Below I've put together a table in DuckDB with the relief maps details. I'll use this to pull a list of the descriptions of the high-resolution maps.
$ cd ~/naturalearth/10m_raster
$ echo "basename;width;height;bytes;description" > descriptions.csv
$ for FILENAME in *.tif; do
BASENAME=`echo $FILENAME | sed 's/\.tif//g'`
WIDTH=`exiftool $FILENAME | grep '^Image Width' | cut -d\: -f2`
HEIGHT=`exiftool $FILENAME | grep '^Image Height' | cut -d\: -f2`
DESCRIPTION=`grep '<title>' $BASENAME.README.html | sed 's/<title>//g' | sed 's/ | Natural Earth<\/title>//g'`
BYTES=`wc -c $FILENAME | cut -d' ' -f1`
echo "$BASENAME;$WIDTH;$HEIGHT;$BYTES;$DESCRIPTION" >> descriptions.csv
done
$ ~/duckdb
CREATE OR REPLACE TABLE naturalearth AS
SELECT *
FROM READ_CSV('descriptions.csv',
delim=';',
auto_detect=true)
ORDER BY width,
description;
SELECT basename,
description
FROM naturalearth
WHERE basename LIKE '%HR%'
ORDER BY 2;
┌───────────────────┬─────────────────────────────────────────────────────────────────────────┐
│ basename │ description │
│ varchar │ varchar │
├───────────────────┼─────────────────────────────────────────────────────────────────────────┤
│ HYP_HR_SR_OB_DR │ Cross Blended Hypso with Relief, Water, Drains, and Ocean Bottom │
│ HYP_HR_SR │ Cross Blended Hypso with Shaded Relief │
│ HYP_HR_SR_W │ Cross Blended Hypso with Shaded Relief and Water │
│ HYP_HR_SR_W_DR │ Cross Blended Hypso with Shaded Relief, Water, and Drainages │
│ GRAY_HR_SR │ Gray Earth with Shaded Relief and Hypsography │
│ GRAY_HR_SR_OB_DR │ Gray Earth with Shaded Relief, Hypsography, Ocean Bottom, and Drainages │
│ GRAY_HR_SR_W │ Gray Earth with Shaded Relief, Hypsography, and Flat Water │
│ GRAY_HR_SR_OB │ Gray Earth with Shaded Relief, Hypsography, and Ocean Bottom │
│ NE1_HR_LC │ Natural Earth I │
│ NE1_HR_LC_SR │ Natural Earth I with Shaded Relief │
│ NE1_HR_LC_SR_W │ Natural Earth I with Shaded Relief and Water │
│ NE1_HR_LC_SR_W_DR │ Natural Earth I with Shaded Relief, Water, and Drainages │
│ NE2_HR_LC │ Natural Earth II │
│ NE2_HR_LC_SR │ Natural Earth II with Shaded Relief │
│ NE2_HR_LC_SR_W │ Natural Earth II with Shaded Relief and Water │
│ NE2_HR_LC_SR_W_DR │ Natural Earth II with Shaded Relief, Water, and Drainages │
│ SR_HR │ Shaded Relief Basic │
├───────────────────┴─────────────────────────────────────────────────────────────────────────┤
│ 17 rows 2 columns │
└─────────────────────────────────────────────────────────────────────────────────────────────┘
Every image includes a documentation file as well.

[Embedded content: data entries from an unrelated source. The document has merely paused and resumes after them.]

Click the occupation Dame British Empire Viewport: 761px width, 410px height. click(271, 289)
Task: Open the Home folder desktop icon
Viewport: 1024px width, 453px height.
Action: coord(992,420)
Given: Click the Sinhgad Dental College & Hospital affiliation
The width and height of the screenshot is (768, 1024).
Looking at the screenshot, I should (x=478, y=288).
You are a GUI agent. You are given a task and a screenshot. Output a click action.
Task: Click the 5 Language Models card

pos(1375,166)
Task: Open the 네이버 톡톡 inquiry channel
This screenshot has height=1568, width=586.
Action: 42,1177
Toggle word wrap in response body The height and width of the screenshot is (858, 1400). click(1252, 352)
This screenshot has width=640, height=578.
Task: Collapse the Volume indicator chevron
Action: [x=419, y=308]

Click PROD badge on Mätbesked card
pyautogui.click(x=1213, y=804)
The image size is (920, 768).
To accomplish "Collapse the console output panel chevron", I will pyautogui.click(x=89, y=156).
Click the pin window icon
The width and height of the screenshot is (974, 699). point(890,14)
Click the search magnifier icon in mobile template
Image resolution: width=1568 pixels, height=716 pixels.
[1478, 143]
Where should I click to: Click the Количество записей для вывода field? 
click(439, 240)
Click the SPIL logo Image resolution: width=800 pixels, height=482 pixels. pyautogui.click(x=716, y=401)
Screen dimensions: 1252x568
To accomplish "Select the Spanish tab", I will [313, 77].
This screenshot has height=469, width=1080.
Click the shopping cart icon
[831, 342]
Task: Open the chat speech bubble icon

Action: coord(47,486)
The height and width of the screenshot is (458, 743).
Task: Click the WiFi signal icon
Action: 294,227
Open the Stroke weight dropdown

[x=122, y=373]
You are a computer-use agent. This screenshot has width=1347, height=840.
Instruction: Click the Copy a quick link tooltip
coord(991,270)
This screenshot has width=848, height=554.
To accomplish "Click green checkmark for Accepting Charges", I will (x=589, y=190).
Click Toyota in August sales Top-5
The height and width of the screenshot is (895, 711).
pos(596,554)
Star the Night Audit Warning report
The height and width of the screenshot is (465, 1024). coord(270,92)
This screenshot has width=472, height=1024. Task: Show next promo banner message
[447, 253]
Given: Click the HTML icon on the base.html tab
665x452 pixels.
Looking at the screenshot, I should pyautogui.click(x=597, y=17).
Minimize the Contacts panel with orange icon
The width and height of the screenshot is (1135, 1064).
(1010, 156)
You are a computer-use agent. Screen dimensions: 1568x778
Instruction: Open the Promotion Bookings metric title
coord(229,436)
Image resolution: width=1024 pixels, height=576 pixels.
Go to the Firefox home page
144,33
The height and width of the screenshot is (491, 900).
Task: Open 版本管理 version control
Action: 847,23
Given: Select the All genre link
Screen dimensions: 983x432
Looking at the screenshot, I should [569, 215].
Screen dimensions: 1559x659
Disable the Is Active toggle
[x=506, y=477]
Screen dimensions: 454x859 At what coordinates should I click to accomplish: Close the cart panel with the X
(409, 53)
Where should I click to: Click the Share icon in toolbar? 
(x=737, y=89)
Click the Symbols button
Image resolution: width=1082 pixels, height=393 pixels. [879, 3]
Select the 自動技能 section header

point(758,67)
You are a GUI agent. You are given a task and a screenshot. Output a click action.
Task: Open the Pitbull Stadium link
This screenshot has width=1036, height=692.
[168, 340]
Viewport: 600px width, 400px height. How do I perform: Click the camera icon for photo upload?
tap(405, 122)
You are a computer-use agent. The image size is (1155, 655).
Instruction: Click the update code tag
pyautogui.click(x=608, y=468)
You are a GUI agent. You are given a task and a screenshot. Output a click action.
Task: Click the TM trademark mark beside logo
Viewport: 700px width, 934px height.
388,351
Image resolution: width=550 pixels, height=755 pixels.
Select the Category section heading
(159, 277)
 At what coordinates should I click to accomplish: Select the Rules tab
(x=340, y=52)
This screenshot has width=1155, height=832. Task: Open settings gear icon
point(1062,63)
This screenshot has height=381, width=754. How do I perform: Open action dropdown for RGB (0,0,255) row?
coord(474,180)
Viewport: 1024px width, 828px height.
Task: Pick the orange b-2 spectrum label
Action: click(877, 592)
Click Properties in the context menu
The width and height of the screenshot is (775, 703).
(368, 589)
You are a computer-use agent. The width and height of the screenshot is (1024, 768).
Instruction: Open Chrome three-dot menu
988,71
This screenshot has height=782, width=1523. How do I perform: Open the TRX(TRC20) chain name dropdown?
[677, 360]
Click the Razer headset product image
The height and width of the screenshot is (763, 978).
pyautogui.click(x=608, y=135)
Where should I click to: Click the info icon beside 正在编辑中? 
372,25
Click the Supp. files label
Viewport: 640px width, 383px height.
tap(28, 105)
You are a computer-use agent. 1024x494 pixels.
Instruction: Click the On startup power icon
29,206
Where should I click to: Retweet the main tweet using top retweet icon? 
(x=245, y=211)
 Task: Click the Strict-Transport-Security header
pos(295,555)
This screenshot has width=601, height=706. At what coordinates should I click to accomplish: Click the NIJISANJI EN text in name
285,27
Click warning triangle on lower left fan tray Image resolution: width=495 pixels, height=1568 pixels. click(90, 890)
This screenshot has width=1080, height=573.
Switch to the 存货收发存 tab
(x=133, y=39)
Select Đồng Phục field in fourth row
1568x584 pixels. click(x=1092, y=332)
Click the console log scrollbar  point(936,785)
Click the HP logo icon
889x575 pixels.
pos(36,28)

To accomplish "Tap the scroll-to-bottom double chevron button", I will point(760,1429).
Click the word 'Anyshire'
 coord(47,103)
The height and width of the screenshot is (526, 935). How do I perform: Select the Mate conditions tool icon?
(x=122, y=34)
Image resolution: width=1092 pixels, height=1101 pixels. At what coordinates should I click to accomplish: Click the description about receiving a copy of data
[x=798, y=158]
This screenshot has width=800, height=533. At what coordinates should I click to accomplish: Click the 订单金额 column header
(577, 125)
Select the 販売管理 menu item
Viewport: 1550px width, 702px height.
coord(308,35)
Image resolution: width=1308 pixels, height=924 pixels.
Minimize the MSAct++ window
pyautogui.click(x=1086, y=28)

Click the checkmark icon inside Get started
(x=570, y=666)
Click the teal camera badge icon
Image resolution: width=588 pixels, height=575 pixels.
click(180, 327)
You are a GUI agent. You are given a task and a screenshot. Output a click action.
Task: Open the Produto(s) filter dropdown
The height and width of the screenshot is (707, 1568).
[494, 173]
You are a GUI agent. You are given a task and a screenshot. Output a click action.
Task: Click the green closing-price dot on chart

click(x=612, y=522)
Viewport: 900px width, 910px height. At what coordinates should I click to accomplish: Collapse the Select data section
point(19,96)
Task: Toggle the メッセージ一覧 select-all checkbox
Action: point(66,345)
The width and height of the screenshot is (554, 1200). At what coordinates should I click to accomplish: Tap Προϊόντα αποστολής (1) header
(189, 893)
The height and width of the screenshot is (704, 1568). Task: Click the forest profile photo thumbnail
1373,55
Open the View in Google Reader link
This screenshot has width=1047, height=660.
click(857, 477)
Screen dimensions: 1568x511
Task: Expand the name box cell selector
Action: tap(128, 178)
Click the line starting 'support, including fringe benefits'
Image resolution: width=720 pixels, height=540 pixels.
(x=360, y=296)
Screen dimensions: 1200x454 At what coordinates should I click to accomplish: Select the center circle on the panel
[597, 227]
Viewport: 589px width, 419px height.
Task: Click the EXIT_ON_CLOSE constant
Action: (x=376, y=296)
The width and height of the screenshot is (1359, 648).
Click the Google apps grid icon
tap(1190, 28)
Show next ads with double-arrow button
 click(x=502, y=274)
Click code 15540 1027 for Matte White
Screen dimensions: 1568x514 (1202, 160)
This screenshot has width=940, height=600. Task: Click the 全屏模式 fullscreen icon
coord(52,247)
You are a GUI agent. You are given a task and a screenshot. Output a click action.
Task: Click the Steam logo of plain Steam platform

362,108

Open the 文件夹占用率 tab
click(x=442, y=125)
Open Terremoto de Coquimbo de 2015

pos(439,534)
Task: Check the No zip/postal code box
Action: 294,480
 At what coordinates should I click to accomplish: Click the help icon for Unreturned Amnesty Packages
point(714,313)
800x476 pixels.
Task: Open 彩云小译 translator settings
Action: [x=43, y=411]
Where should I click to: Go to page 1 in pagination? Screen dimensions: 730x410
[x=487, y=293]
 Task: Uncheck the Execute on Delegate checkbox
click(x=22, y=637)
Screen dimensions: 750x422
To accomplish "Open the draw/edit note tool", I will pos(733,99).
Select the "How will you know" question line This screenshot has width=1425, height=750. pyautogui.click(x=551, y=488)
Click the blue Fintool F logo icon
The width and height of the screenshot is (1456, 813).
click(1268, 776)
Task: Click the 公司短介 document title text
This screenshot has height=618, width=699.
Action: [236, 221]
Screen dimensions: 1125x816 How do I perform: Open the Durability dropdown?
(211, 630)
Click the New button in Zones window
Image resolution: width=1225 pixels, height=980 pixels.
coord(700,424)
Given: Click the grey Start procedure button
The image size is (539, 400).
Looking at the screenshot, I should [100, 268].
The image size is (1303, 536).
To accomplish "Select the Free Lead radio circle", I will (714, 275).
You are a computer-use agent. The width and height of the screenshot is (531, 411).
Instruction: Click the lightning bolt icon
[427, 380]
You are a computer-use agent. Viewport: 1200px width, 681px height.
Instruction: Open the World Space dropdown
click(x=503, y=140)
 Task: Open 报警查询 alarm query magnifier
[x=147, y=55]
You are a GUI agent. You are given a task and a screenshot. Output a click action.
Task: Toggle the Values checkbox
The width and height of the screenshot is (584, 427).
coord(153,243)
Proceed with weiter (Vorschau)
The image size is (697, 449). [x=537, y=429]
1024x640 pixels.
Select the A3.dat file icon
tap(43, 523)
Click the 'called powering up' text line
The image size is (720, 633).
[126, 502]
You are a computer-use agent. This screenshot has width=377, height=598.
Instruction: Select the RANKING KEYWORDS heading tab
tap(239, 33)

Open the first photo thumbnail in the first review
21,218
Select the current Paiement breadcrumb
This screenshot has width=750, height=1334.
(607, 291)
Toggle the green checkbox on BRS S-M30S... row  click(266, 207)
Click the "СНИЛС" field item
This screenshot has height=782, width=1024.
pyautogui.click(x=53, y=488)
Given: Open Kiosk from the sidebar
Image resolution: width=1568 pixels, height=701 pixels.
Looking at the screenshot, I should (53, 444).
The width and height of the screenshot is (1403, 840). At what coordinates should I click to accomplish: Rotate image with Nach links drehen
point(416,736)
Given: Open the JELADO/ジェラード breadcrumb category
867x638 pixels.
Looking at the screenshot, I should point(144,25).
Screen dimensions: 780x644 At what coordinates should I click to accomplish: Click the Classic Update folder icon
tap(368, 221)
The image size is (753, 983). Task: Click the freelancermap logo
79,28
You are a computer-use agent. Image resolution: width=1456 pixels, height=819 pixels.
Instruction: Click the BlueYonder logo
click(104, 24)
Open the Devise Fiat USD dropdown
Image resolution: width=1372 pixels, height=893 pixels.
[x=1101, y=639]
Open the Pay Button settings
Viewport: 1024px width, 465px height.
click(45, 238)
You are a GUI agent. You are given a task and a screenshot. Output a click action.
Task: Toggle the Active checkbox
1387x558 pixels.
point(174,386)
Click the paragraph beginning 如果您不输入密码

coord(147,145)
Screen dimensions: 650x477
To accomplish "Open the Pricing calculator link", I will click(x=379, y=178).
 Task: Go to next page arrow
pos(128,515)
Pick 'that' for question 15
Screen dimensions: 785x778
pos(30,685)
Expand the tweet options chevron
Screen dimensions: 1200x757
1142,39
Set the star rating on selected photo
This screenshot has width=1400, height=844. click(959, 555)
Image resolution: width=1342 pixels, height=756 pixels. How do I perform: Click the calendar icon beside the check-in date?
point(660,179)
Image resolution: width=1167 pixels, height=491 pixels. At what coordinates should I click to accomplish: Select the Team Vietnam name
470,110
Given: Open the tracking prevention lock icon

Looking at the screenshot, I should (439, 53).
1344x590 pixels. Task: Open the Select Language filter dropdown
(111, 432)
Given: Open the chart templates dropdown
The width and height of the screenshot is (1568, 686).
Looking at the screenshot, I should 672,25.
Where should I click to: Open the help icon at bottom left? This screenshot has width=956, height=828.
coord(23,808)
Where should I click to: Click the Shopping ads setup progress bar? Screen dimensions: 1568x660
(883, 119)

The Ocean Bottom TIFF (OB_LR.tif) looks more detailed than the bathymetry / ocean depth vectors in the physical dataset but it doesn't look as sharp when zoomed into.
That said, this is a single image that can be dropped into a project and might suit your tastes more.
Below I've taken a screenshot of the Caribbean comparing the two. The polygons are on the left and the TIFF is on the right.